Once, in a bookstore, I found a copy of the Personal Recollections of Joan of Arc, and read on the back jacket flap the statement that Mark Twain considered this his best book. That's a surprise, and in the reading lists they assign and laud, it's clear college professors and other authorities don't agree with Twain's self-analysis. But I do believe I enjoyed this more than I ever enjoyed Tom Sawyer or Huckleberry Finn. Reading a master's work at one's own pace, untroubled by thesis deadlines, may help. Also, I like the middle ages.

It's a strange book, as well is should be since it's about a strange person. It may be the most serious and the most transparent in tone of any novel of Twain's I remember. You really do feel that a mournful fifteenth-century relic is speaking out of heartbreak, and only occasionally does the normally ebullient and joshing Mark Twain get a word in ("I still opened up with a small lie, of course, for habit is habit, and not to be flung out of the window by any man, but coaxed downstairs a step at a time"). The language is very simple, simpler also than what I remember in Twain's other novels. It's as if the language must serve appropriately as a frame for Joan's own simple background, speech, and goodness. The book is a bit like another gospel, in which Joan's words, like Christ's, really ought to be set off in red type.

What the author wants to understand in these Personal Recollections, written from the point of view of Joan of Arc's page and secretary, Sieur Louis de Conte (whose initials match Samuel Langhorne Clemens') is what every historian and biographer has wanted to understand about her. We know who she was and what she did, and what was done to her. But why was she believed and obeyed, and then why was she destroyed?

It seems that, when this illiterate peasant girl came out of Domremy in the winter of 1429 to demand that she be allowed men-at-arms to go and fight the English occupying France -- she spoke of going "into" France, as if her birthplace had been outside it -- what stunned people was her ability to speak to her betters without fear. I can only assume that class differences were so enormous in those days that even the term is weakly inappropriate. When she faced lords and generals calmly, it was not just that a peasant was talking uppity. It was as if an animal was speaking. It was a miracle. In Twain's telling, she quickly became famous for being famous, like a speaking deer or calf from the pasture, and her career was underway.

For background, in 1429 France north of the Loire had endured English assault and occupation for ninety years, and France south of the Loire was a kind of medieval Vichy, a France in quotation marks. England's three great victories against French chivalry on French soil, Crecy, Poitiers, and Agincourt, had each served as near death blows to the country. Before his death the French King Charles VI, who was insane, had actually signed over his throne by treaty to the English monarchy as a result of the defeat at Agincourt. His son the Dauphin, eventually to be Charles VII, not only thus had no throne to assume but worried about his legitimacy anyway. Justly so. Twain does not say, but Wikipedia does, that in fact Charles' own royal parents told him he was his mother's bastard by another father. He was on the point of fleeing the country.

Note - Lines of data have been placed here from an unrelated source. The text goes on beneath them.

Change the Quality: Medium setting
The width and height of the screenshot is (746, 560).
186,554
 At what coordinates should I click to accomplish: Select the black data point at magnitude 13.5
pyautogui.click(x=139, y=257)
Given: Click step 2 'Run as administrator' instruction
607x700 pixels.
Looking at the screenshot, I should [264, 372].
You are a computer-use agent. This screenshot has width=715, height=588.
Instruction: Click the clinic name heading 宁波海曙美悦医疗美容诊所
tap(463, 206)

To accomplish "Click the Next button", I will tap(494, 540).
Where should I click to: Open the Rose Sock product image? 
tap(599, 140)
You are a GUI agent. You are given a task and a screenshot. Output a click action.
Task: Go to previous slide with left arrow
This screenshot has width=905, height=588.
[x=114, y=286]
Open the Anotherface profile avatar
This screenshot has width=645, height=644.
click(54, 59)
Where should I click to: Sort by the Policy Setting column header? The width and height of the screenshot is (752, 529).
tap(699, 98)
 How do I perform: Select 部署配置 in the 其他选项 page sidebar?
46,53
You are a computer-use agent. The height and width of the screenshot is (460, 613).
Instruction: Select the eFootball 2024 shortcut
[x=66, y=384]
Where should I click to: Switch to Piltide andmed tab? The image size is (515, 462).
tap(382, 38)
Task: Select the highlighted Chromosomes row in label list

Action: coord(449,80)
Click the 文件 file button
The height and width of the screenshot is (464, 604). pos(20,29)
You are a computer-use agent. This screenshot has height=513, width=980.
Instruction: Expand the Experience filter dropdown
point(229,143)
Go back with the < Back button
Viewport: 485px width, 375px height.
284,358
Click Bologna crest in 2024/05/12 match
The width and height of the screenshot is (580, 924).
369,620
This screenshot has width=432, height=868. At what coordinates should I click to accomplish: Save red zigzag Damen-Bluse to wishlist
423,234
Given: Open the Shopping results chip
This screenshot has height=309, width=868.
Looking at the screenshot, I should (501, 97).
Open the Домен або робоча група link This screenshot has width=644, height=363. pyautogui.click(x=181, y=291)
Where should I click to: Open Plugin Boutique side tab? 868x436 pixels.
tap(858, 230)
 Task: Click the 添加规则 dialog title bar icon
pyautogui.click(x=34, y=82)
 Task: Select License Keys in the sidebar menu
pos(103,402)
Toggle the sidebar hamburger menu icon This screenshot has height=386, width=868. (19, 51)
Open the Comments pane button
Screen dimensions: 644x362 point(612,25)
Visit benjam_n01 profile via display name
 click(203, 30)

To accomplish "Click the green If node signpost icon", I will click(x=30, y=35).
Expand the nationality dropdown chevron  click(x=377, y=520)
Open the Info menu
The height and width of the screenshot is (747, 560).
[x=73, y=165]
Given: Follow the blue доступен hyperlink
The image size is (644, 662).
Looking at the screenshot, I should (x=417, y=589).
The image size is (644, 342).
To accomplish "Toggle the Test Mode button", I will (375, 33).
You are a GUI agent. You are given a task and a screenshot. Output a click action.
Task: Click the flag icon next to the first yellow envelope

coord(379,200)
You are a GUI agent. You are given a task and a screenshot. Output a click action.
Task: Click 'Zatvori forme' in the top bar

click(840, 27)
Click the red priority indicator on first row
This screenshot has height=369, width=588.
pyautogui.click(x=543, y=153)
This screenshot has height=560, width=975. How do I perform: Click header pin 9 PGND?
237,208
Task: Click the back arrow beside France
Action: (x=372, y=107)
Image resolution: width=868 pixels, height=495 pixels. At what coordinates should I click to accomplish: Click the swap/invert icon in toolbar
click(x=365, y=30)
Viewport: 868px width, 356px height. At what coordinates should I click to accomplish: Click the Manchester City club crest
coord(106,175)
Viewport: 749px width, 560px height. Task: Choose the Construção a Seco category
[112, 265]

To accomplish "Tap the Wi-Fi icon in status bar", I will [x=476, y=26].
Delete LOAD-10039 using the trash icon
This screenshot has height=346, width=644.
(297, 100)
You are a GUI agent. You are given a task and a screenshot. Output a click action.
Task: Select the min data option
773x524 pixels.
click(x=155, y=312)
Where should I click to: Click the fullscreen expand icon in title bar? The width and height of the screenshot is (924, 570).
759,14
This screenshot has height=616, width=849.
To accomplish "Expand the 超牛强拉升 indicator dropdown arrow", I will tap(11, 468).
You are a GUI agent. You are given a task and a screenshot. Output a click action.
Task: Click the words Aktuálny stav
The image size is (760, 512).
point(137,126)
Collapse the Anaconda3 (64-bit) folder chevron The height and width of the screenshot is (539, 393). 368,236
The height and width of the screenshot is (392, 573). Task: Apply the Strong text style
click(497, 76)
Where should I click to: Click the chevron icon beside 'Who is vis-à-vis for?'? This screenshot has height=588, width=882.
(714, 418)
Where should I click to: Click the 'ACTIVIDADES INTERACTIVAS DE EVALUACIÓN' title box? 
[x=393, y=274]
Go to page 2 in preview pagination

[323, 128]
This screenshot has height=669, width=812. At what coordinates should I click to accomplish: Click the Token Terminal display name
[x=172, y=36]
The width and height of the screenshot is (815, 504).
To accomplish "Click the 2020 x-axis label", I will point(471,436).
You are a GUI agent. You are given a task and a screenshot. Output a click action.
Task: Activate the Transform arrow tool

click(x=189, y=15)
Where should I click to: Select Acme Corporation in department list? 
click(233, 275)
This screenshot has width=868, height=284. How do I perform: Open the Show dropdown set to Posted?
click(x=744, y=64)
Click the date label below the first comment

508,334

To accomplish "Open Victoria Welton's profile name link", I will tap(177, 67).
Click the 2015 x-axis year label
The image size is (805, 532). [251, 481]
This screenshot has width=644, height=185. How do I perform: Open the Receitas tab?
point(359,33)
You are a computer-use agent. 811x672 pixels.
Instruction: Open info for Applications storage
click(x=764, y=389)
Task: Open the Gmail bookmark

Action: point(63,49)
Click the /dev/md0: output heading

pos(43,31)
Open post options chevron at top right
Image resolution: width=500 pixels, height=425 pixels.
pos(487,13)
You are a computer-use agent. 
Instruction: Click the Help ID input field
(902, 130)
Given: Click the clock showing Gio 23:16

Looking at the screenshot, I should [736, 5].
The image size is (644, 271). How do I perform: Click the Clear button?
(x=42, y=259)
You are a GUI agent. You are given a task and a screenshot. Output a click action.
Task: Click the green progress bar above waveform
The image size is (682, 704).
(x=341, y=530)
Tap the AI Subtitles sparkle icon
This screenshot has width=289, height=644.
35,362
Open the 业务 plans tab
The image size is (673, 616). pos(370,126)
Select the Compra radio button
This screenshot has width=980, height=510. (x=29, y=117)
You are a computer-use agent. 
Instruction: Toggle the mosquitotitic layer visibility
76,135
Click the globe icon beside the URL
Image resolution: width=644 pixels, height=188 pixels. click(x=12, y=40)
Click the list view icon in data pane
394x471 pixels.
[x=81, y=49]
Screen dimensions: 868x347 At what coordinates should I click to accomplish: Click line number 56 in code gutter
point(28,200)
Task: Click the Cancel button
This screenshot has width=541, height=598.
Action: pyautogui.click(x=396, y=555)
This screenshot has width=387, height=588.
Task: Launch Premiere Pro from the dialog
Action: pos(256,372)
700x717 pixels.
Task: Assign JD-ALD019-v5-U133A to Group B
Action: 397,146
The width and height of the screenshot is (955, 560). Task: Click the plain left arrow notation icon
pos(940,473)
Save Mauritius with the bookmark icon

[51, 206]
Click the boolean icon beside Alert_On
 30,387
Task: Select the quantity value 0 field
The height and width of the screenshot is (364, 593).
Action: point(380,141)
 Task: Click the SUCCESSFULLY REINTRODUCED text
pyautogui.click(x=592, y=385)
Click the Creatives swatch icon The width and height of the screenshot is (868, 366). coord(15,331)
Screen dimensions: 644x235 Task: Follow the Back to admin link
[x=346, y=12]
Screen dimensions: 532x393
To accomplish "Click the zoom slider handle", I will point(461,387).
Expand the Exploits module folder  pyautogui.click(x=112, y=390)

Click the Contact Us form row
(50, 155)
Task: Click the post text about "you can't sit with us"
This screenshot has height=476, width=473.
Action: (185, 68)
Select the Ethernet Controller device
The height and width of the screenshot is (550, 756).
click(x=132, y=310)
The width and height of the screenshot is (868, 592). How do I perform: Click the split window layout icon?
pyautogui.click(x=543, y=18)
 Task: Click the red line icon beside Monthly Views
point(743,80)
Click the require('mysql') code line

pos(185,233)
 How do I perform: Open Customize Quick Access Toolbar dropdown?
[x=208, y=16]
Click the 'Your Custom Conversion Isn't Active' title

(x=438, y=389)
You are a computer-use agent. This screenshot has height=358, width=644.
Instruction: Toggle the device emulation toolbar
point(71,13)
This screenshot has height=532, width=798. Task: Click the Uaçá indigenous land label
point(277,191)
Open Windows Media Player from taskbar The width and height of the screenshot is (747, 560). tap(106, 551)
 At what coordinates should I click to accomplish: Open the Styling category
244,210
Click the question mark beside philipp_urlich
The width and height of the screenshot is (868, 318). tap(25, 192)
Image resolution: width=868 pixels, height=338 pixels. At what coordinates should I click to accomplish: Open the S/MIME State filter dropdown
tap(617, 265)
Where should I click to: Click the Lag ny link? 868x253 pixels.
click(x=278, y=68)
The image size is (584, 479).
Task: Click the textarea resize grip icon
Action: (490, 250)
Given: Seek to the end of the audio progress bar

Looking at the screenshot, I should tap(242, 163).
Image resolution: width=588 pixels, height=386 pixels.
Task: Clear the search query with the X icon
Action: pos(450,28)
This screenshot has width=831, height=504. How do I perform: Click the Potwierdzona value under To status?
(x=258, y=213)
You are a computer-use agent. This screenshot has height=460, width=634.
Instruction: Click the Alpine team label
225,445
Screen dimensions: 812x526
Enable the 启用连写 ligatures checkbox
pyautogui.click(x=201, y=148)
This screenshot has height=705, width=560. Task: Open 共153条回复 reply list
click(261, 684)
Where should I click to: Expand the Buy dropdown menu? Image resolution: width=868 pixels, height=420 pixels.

Into this mess from out of nowhere stepped the beautiful young Maid, the speaking deer, claiming her divine Voices commanded her to do two things: to raise the siege of Orleans and so defeat the English in their current predatory project, and to escort the Dauphin to Rheims to be crowned and anointed by God King of France, and insane men's treaties be damned.

She did both things. Twain notices what must have been her fundamental role in all this, assuming that France and all its generals were not simply suddenly awash in a white light of revelation for upwards of two years because of her. She was a talisman. Famous for being famous, examined and vetted by the Church in an era when the supernatural and organized religion both bestrided Western national life, her presence at the head of the armies intoxicated men and really drove them to victories as nothing else had done, for ninety years. To serve in this way she did not need to be a natural military genius, freakishly come to earth in the body of a peasant girl, although these Recollections describe her as that, too. She had only to inspire, to command by divine instruction a simple and temporary change in French tactics: assault against occupied cities and forts, rather than the perpetual enduring of siege or, at most, wearily besieging the besiegers. Somehow she seems to have known at least this, what other generals -- MacArthur, for one -- have known. Defensive warfare is defeat.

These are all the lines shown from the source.